Abstract

Our objective was to examine blood and tissue levels of nitric oxide (NO) and malondialdehyde (MDA), and their correlations with well-known prognostic indicators [total prostate-specific antigen (tPSA), %free/total PSA (%f/t PSA), pathological stage (pT), and Gleason sum] in patients who had radical retropubic prostatectomy (RRP) for localized prostate cancer (PCa) without metastasis. Preoperatively 31 patients' bloods were obtained for determination of NO, MDA, fPSA, tPSA, and %f/tPSA ratios.
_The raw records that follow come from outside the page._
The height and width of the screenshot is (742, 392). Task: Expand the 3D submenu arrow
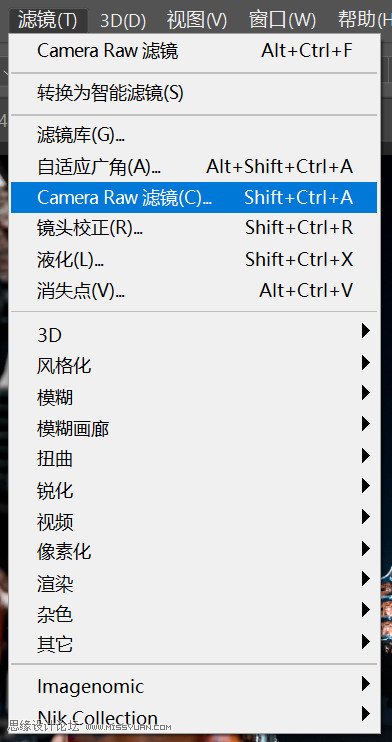365,331
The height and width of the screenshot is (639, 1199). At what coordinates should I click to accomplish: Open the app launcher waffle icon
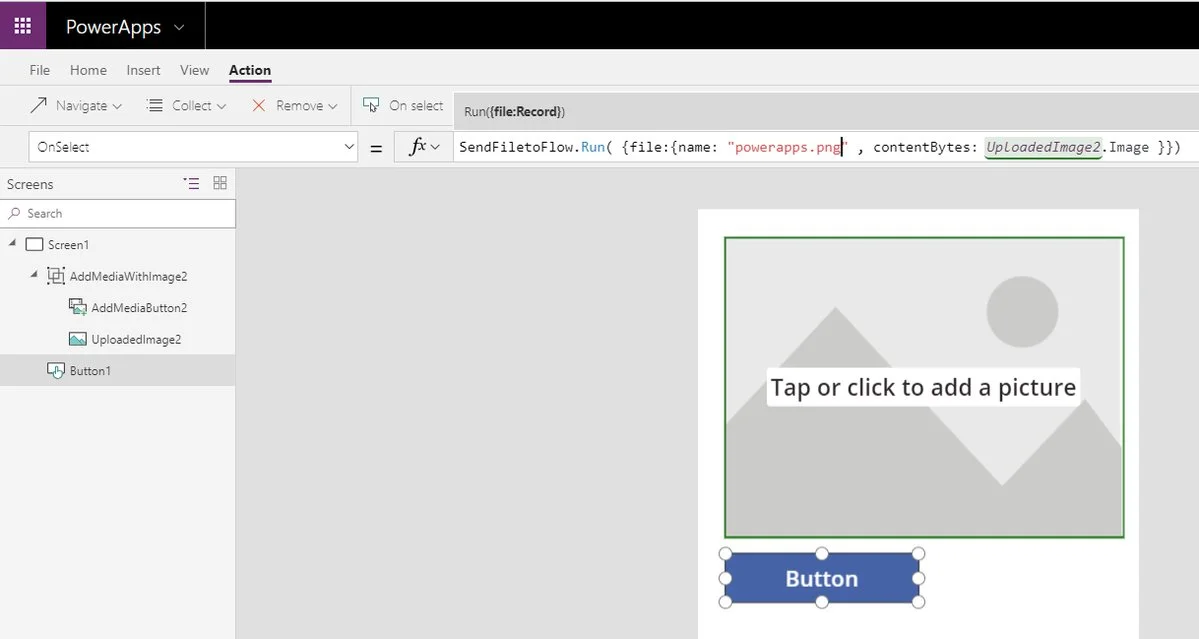tap(22, 26)
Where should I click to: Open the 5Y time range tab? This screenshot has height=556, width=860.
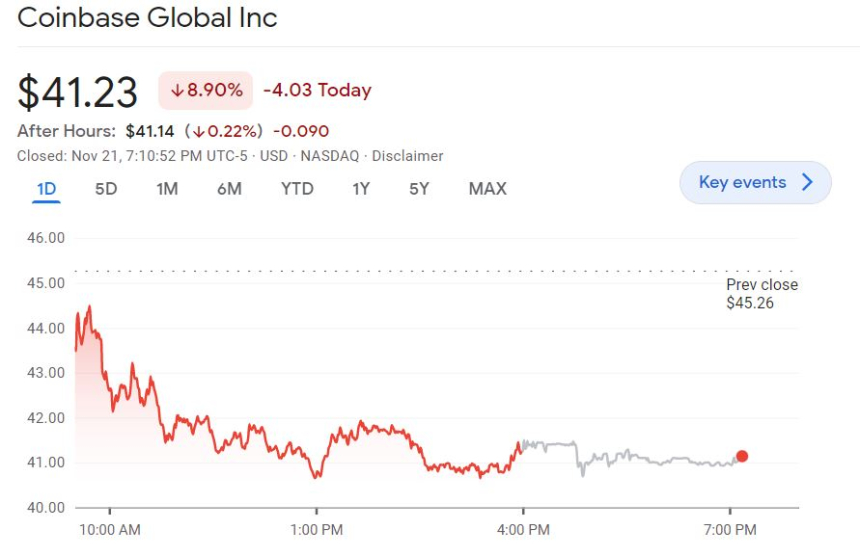click(419, 189)
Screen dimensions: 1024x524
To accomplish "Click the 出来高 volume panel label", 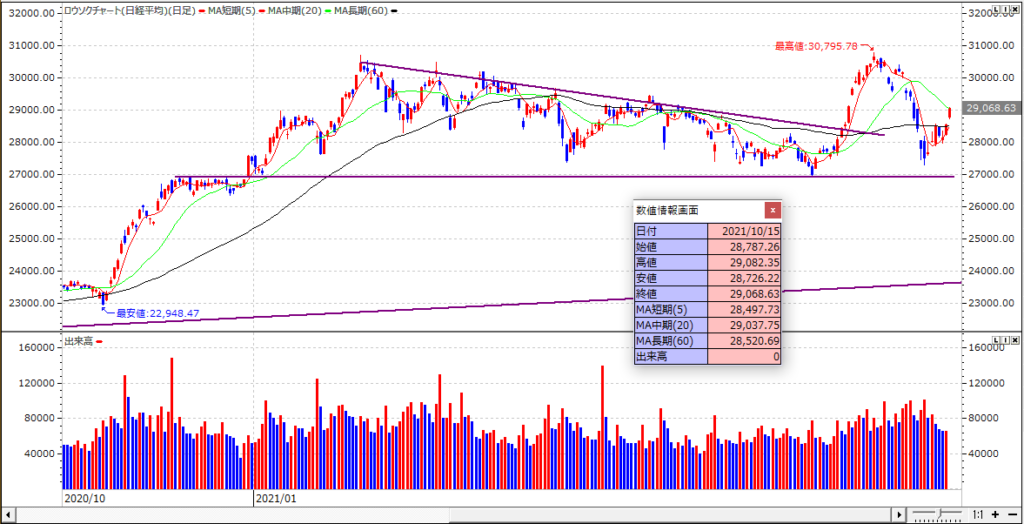I will 79,342.
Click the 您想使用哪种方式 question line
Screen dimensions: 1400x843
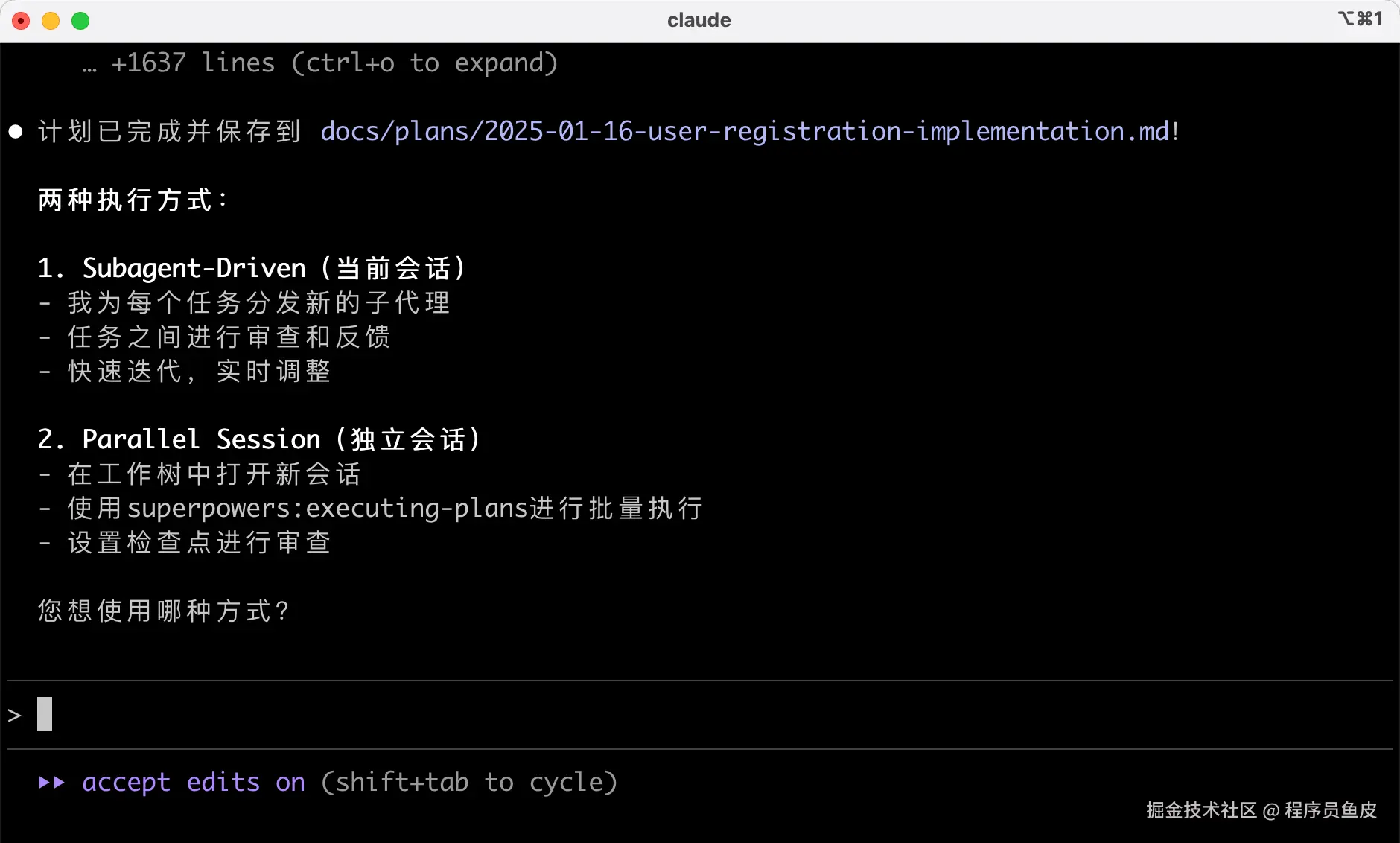pos(164,611)
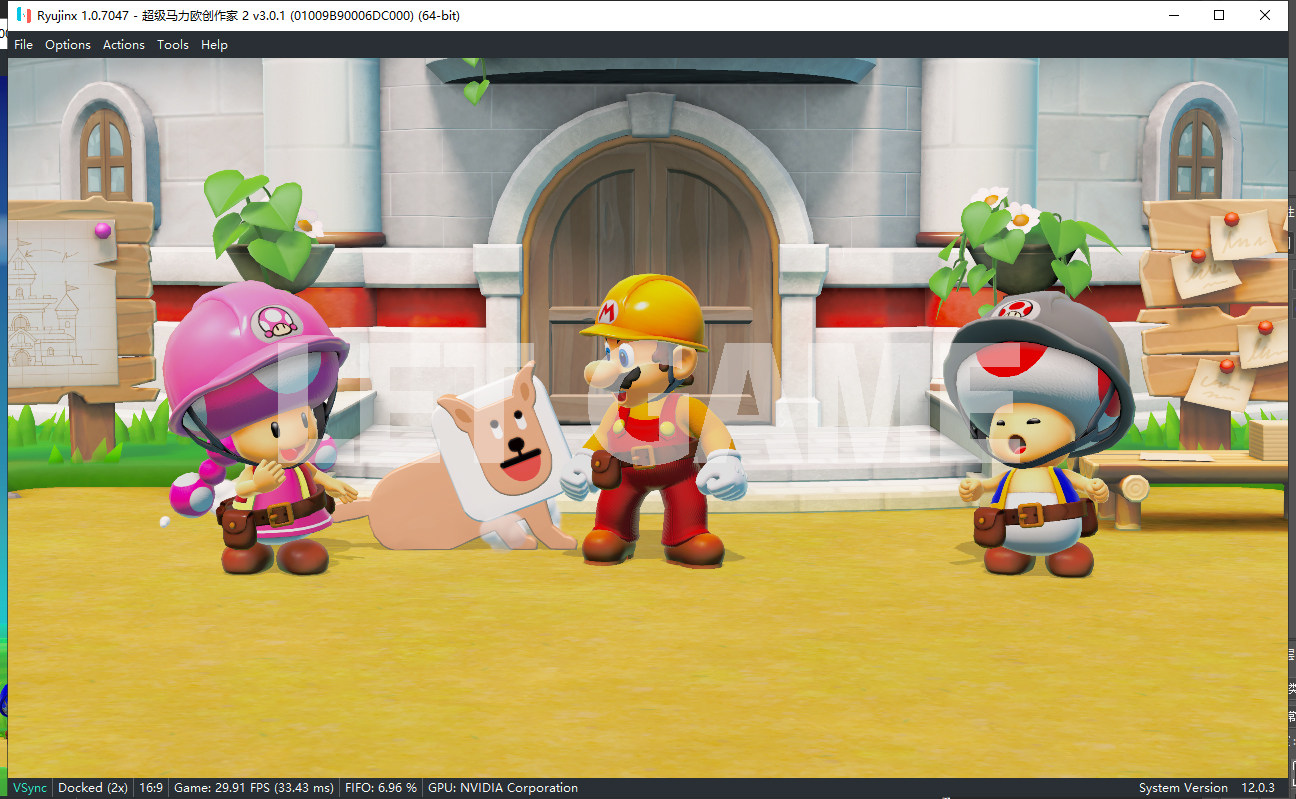Switch the 16:9 aspect ratio setting

[x=151, y=788]
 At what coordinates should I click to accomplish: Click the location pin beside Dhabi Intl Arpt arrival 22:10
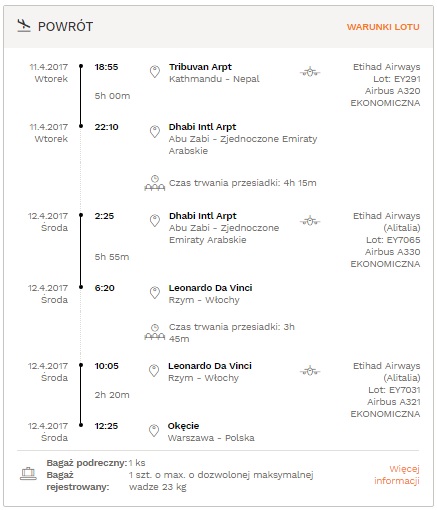pyautogui.click(x=155, y=132)
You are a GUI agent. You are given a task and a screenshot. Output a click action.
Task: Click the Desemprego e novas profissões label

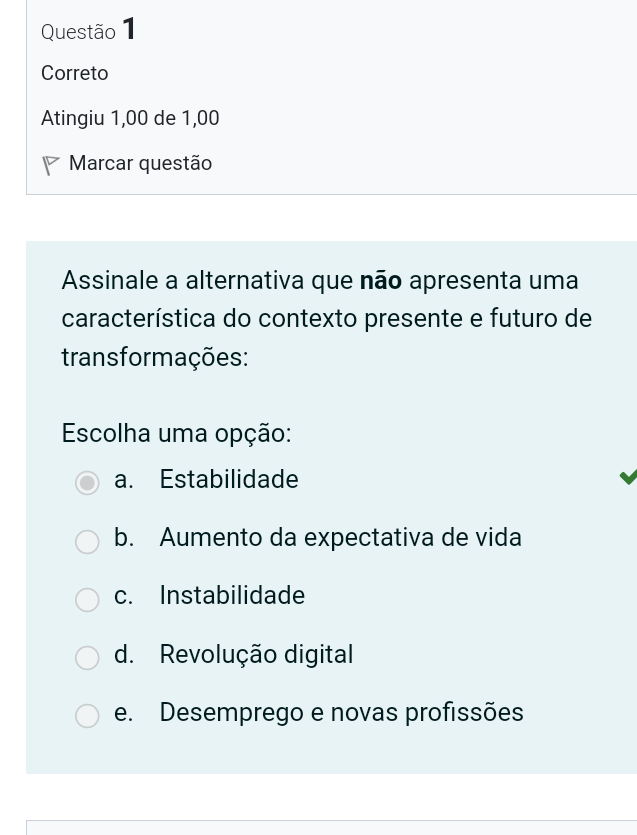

Tissues were obtained from RRP specimens for determination of NO and MDA. Gleason sum was assigned for each patient, and pT was determined according to 2002 TNM staging system. pTs were as follows: 10 pT2a, 7 pT2b, 8 pT2c, 4 pT3a, and 2 pT3b. Gleason sum of the PCa in the RRP specimens was as follows: 5 in 1, 6 in 14, 7 in 14, and 9 in 2 patients. There were strong correlations between blood and tissue levels of NO (r=0.83, p<0.001) and MDA (r=0.63, p<0.001), between serum NO and plasma MDA (r=0.88, p<0.001), and finally between tissue NO and tissue MDA (r=0.83, p<0.001). There was also a significant (p<0.05) relationship between all well-known prognostic indicators of PCa (tPSA, %f/tPSA, Gleason sum, and pT) and blood and tissue NO and MDA levels, with single exception of correlation between tissue MDA and Gleason sum (p=0.073). Clinically appropriate correlations shown in this study indicates that NO and MDA may be used for prognostic assessment of localized PCa, especially if supported with other well-designed studies including higher number of patients through multi-institutional collaboration.